Merkezî kütlesi Güneş kütlesinin 1.5 katından büyük kütleli yıldızlara gelince: Onların nasıl bir sona muhatap olacağı uzun süren araştırmalardan sonra cevap buldu.

1928 yılında, fizik doktorasını yapmak için İngiltere’ye doğru yola çıkan Hintli bilim adamı Chandresekhar, bir ay süren gemi yolculuğu süresince kamarasına kapanmış, harıl harıl çalışıyor, yıldızların nasıl öleceğine kafa yoruyordu. Bu esnada çok ilginç bir şey keşfetti. Eğer bir yıldızın kütlesi, Güneş’in yaklaşık 1.5 katı ve daha fazlasıysa bu yıldız büzülmeye başladıktan sonra beyaz cüce safhasında kalamazdı. Daha da küçülürdü. Genç araştırmacının fikirlerini kabul ettirebilmesi zordu o zaman. Nitekim Sir Eddington, yıldızın bu kadar küçülmesine evrendeki kanunlarının izin vermeyeceğini söyleyerek Chandresekhar’ın çalışmasını geri çevirdi. Ne var ki zaman Chandreskhar’ı haklı çıkaracak ve reddedilen bu çalışmasıyla Nobel ödülü kazanacaktı.

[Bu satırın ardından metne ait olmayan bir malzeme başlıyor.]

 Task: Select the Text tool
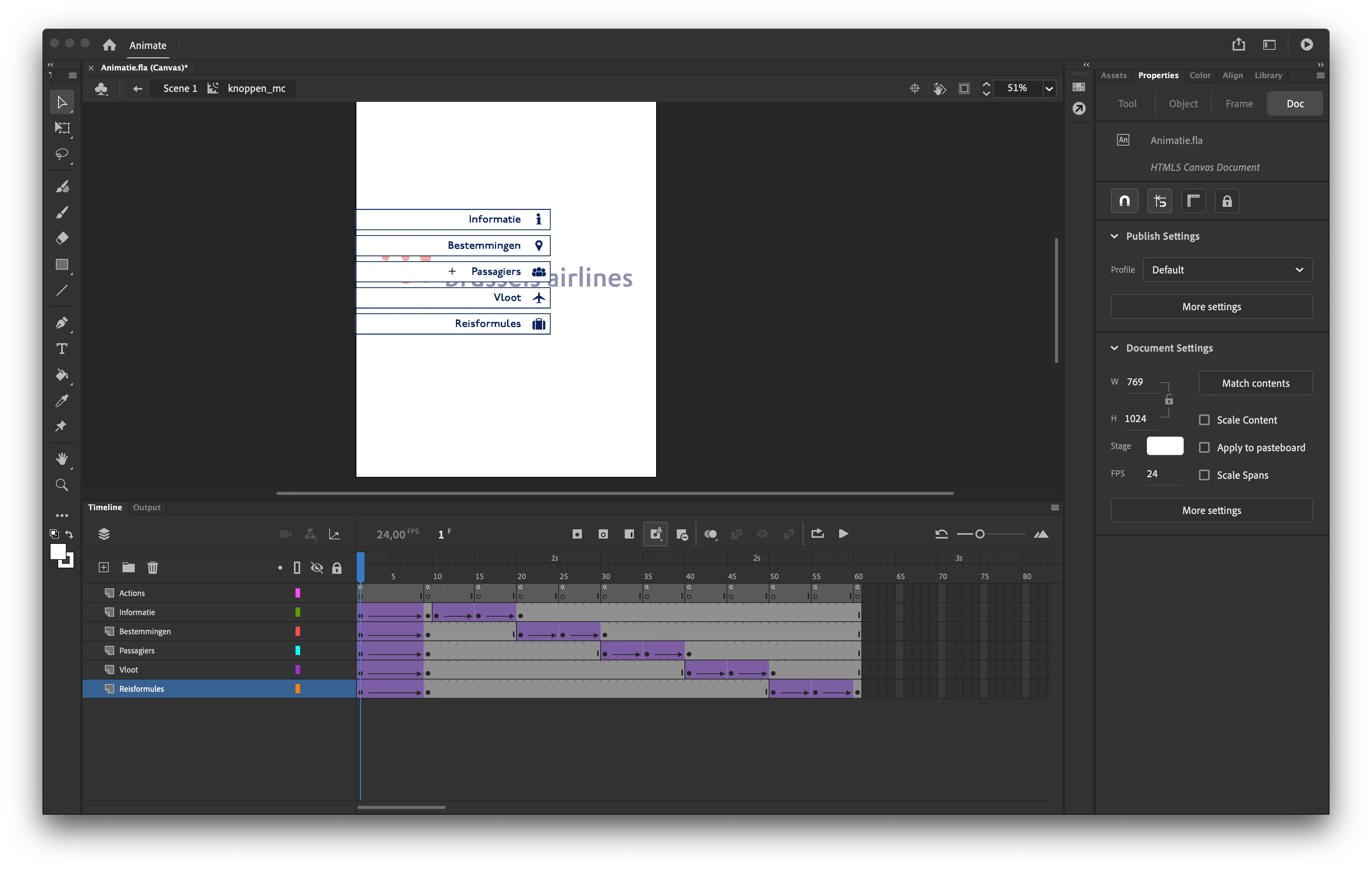[62, 348]
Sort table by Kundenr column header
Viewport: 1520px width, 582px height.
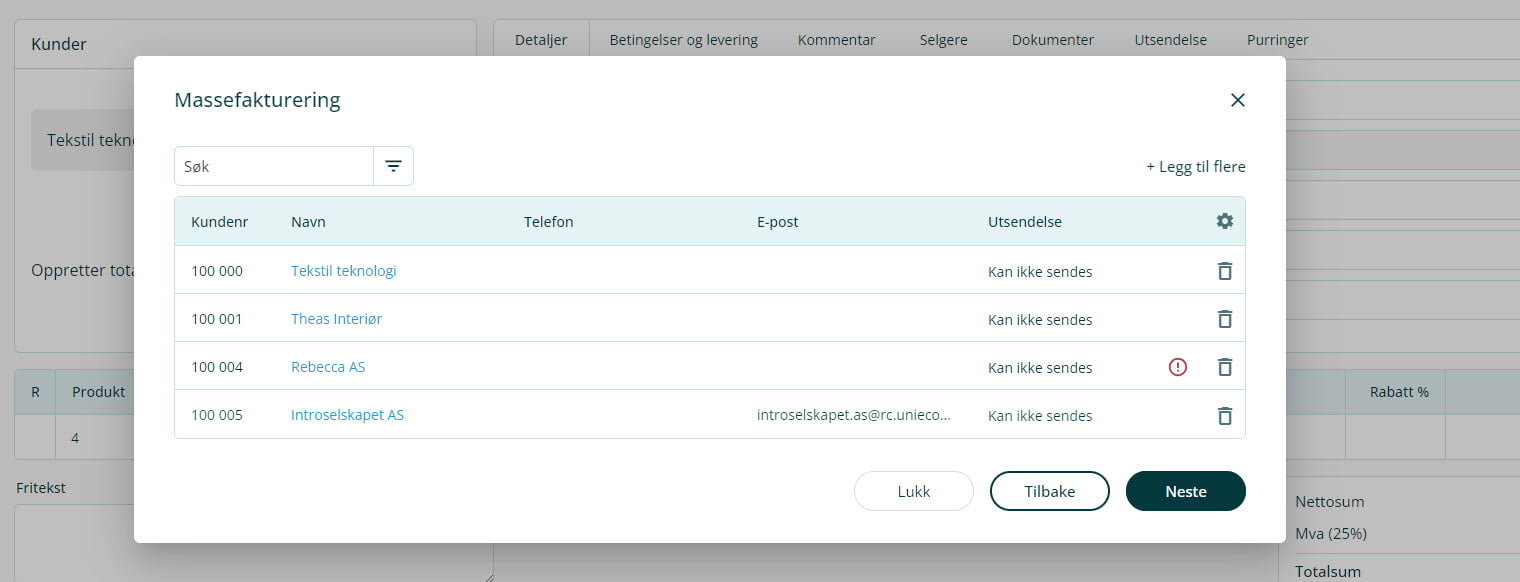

Aynı yıllarda Amerikalı Oppenheimer, öğrencisiyle hazırladığı “Sürekli Kütle Çekimsel Büzülme” adlı makalesinde problemin üstesinden geldi. Buna göre sözü edilen kütlede bir yıldız, ömrünün sonuna gelirken, beyaz cücelerin elektron basıncı sonucu yakamadığı karbon-oksijen zengini tabakayı da tepkimeye sokabilir. Çünkü bu denli büyük kütle nedeniyle oluşan basınç, yıldızın sıcaklığını 700 milyon dereceye kadar yükseltebilir.

Ard arda oluşan diğer tepkimeler sonunda; yıldız silisyum ve demir zengini bir kütleye dönüşür. Artık demir, merkezdeki sıcaklık ve basınç ne olursa olsun termonükleer tepkimeye giremez. Bu halde, yıldız atomlarındaki eksi yüklü elektronlarla, artı yüklü protonlar birleşerek yüksüz nötronları oluştururlar. Oluşan nötronlar daha az yer kapladıklarından yıldız, çok çok güçlü ışın yayan âni bir çökme ânı yaşar. Bu çökme ânında yayılan enerji o kadar fazladır ki; yıldızın doğumundan o âna kadarki yaydığı toplam enerjiye denk gelir. Şiddetli bir patlama vuku bulur. Bu bir süpernova patlamasıdır. Süpernova patlamasından arta kalan nötronca zengin bir ‘nötron yıldızı’dır.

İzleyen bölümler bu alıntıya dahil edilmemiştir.